L’abolition : un enjeu conflictuel

Commémorations des mémoires de l’esclavage, des traites et leurs abolitions

Entretiens en direct « Sortir de l’esclavage »  

A partir du 13 mai, la BnF propose une série d’entretiens sur le thème « Sortir de l’esclavage » avec des philosophes, chercheurs et personnalités du monde de la culture. Ces entretiens sont diffusés en direct sur la page Facebook de la BnF.

 

Plus d'informations

Durant les premières années révolutionnaires, la question de l’esclavage préoccupe plusieurs hommes politiques, notamment en raison de l’action de la Société des amis des Noirs (abbé Grégoire, abbé Sieyès, Brissot,…) et de celle du Comité colonial, défendant le système esclavagiste. Lors de la nuit du 4 août 1789, qui voit l’abolition des privilèges féodaux, le duc de la Rochefoucauld-Liancourt envisage d’accorder aux esclaves l’égalité devant la loi, mais le Club Massiac obtient le maintien de l’esclavage le 28 novembre 1789.

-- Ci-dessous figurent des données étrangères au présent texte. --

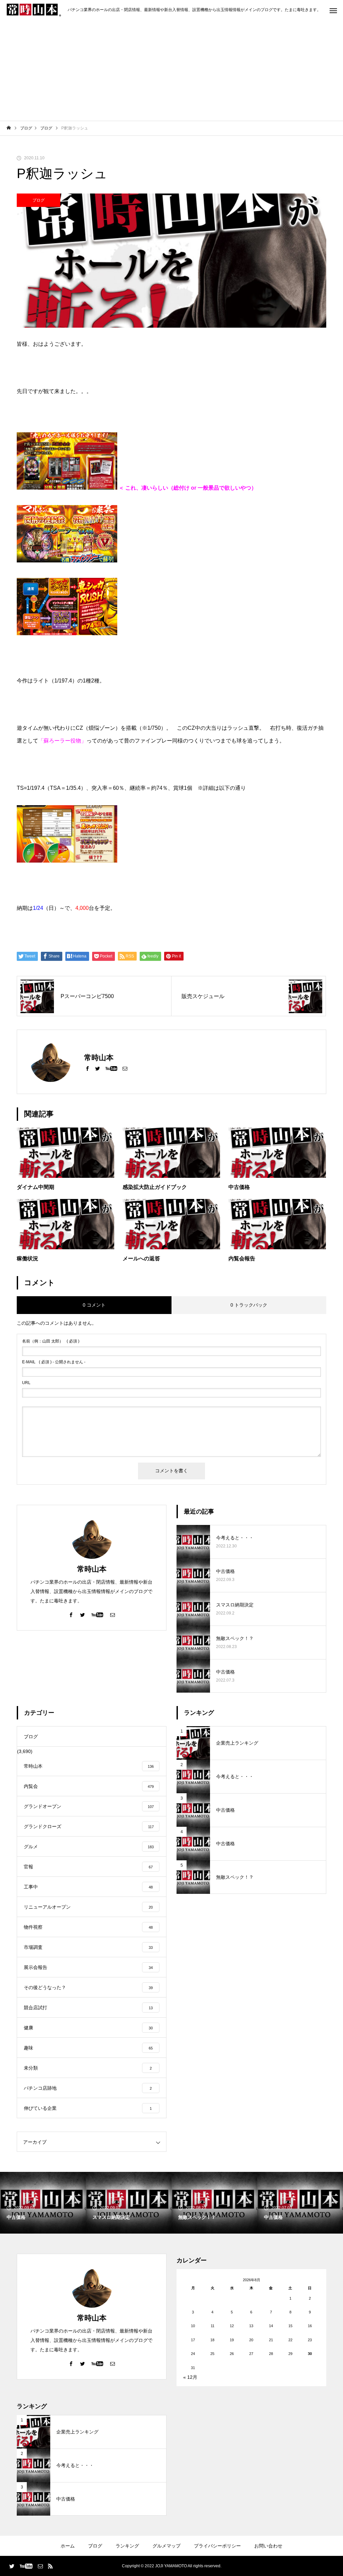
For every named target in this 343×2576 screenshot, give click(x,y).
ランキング (127, 2545)
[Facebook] (87, 1068)
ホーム (68, 2545)
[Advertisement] (171, 70)
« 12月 (190, 2377)
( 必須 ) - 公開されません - (53, 1362)
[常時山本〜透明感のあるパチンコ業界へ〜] (34, 10)
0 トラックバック (248, 1305)
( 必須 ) (50, 1341)
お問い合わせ (268, 2545)
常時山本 (92, 1569)
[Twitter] (97, 1068)
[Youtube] (111, 1068)
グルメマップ (166, 2545)
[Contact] (125, 1068)
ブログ (38, 200)
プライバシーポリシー (217, 2545)
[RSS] (50, 2566)
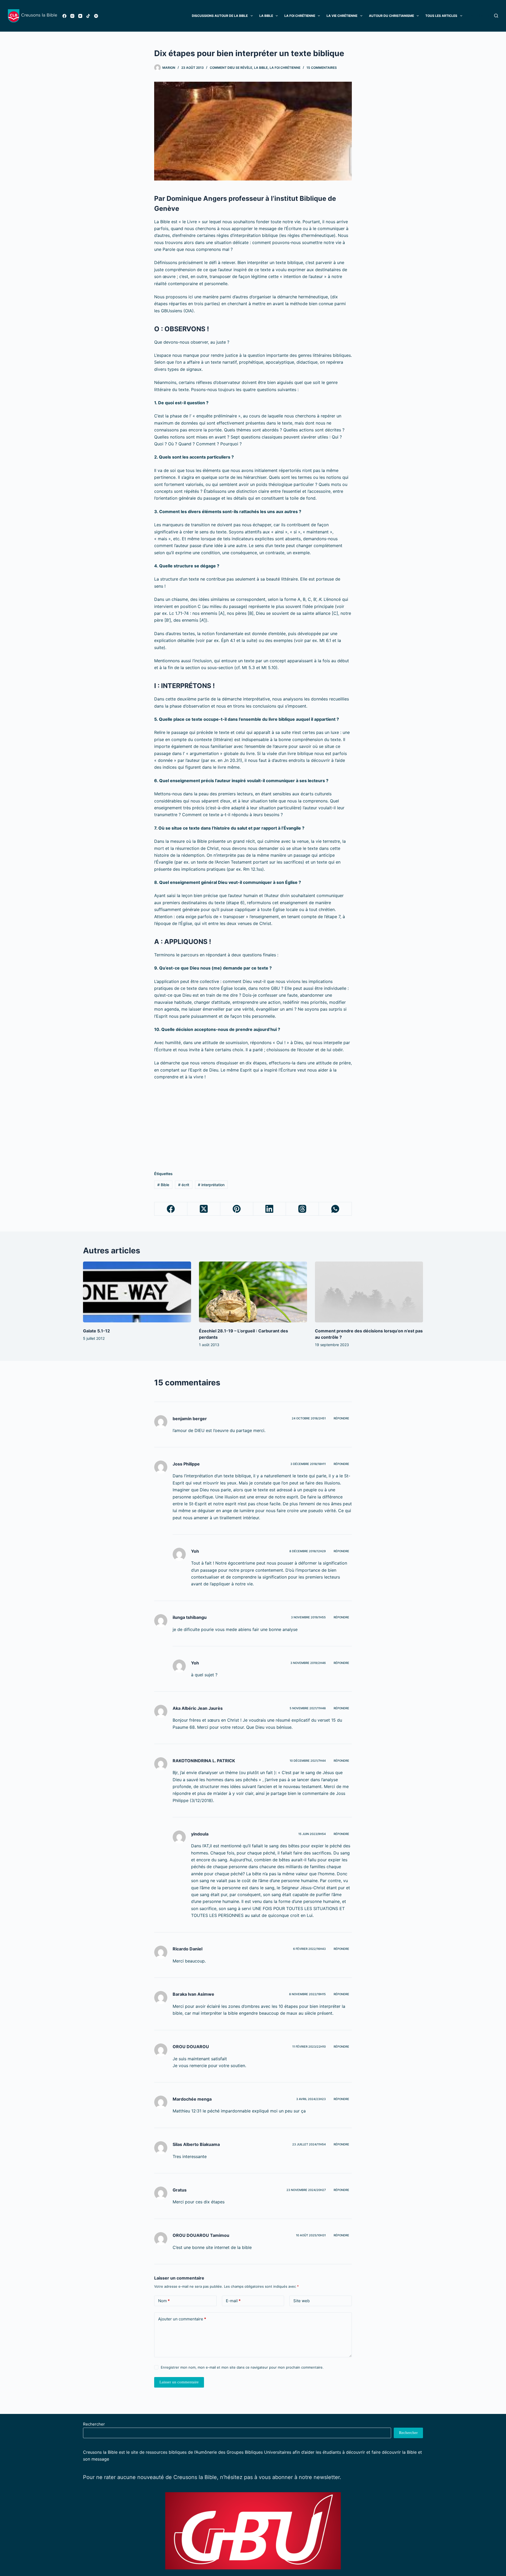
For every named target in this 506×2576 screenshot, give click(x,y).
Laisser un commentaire (179, 2382)
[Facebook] (64, 16)
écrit (183, 1184)
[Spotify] (96, 16)
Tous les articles (441, 16)
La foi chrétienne (299, 16)
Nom (164, 2300)
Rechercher (94, 2424)
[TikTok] (88, 16)
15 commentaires (321, 68)
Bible (163, 1184)
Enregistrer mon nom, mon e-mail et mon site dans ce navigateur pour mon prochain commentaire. (242, 2367)
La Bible (266, 16)
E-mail (233, 2300)
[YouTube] (80, 16)
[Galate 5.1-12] (137, 1292)
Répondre (341, 1418)
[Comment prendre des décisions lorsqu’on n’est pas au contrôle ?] (369, 1292)
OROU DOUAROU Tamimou (201, 2235)
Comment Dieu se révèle (231, 68)
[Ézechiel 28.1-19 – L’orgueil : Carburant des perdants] (253, 1292)
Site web (301, 2300)
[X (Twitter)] (203, 1209)
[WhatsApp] (335, 1209)
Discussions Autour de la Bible (220, 16)
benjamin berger (190, 1418)
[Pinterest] (236, 1209)
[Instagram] (72, 16)
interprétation (211, 1184)
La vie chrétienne (342, 16)
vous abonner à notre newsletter (299, 2477)
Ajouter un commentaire (182, 2318)
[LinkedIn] (269, 1209)
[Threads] (302, 1209)
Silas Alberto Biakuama (196, 2144)
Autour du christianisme (391, 16)
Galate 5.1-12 (96, 1330)
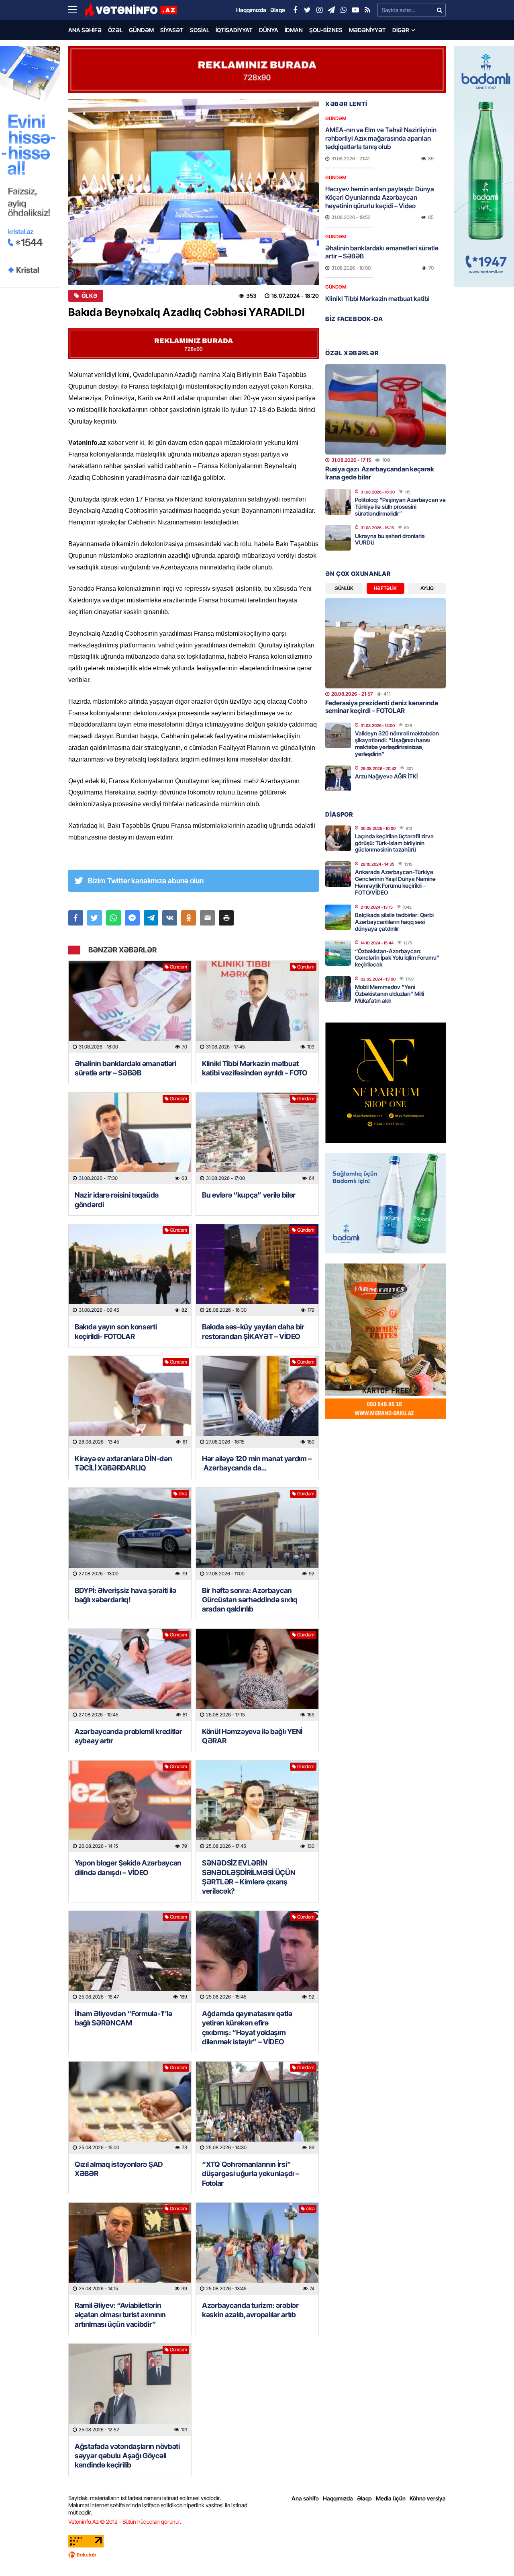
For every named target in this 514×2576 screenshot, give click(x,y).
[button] (226, 918)
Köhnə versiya (428, 2498)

Le 15 mai 1791, l’Assemblée législative accorde le droit de vote à certains hommes de couleur, début d’émancipation qui inquiète les colons blancs de Saint-Domingue qui envisagent de proclamer l’indépendance de l’île pour préserver l’économie florissante. Le 28 mars 1792, l’Assemblée législative se contente d’établir une égalité de droit entre tous les hommes libres, ce qui exclut les esclaves.

Ces demi-mesures ne satisfont pas les esclaves qui se révoltent, comme à Saint-Domingue en 1791 [voir le dossier : Révolte à Saint-Domingue] et en Guadeloupe le 20 avril 1793.

Incendie du Cap Français : le 20, 21, 22 et 23 juin 1793, Jacques François Swebach, 1802 - source : Gallica-BnF

Le décret du 16 pluviôse an II (4 février 1794)

Les commissaires civils de Saint-Domingue, Sonthonax et Polverel, confrontés à la guerre contre l’Angleterre et l’Espagne, décident de s’appuyer sur la population noire en accordant, le 21 juin 1793, la liberté à tous les esclaves se battant pour la République. Le 29 août 1793, Sonthonax proclame l’abolition générale de l’esclavage dans le nord de l’île, Polverel fait de même le 21 septembre 1793 pour le reste de la colonie.

Informée de la décision de Sonthonax, la Convention nationale ratifie sa décision et proclame l’abolition de l’esclavage (qualifié de crime de lèse-humanité) dans toutes les colonies françaises le 16 pluviôse an II (4 février 1794).

Ce décret prévoit l’abolition de l’esclavage dans les colonies françaises mais sans indemnisation des propriétaires. Les hommes, sans distinction de couleur, domiciliés dans les colonies, deviennent citoyens français et jouissent ainsi de tous les droits assurés par la Constitution. Cependant, le décret renvoie au Comité de salut public la responsabilité afin de prendre les mesures permettant d’assurer l’exécution de ce décret.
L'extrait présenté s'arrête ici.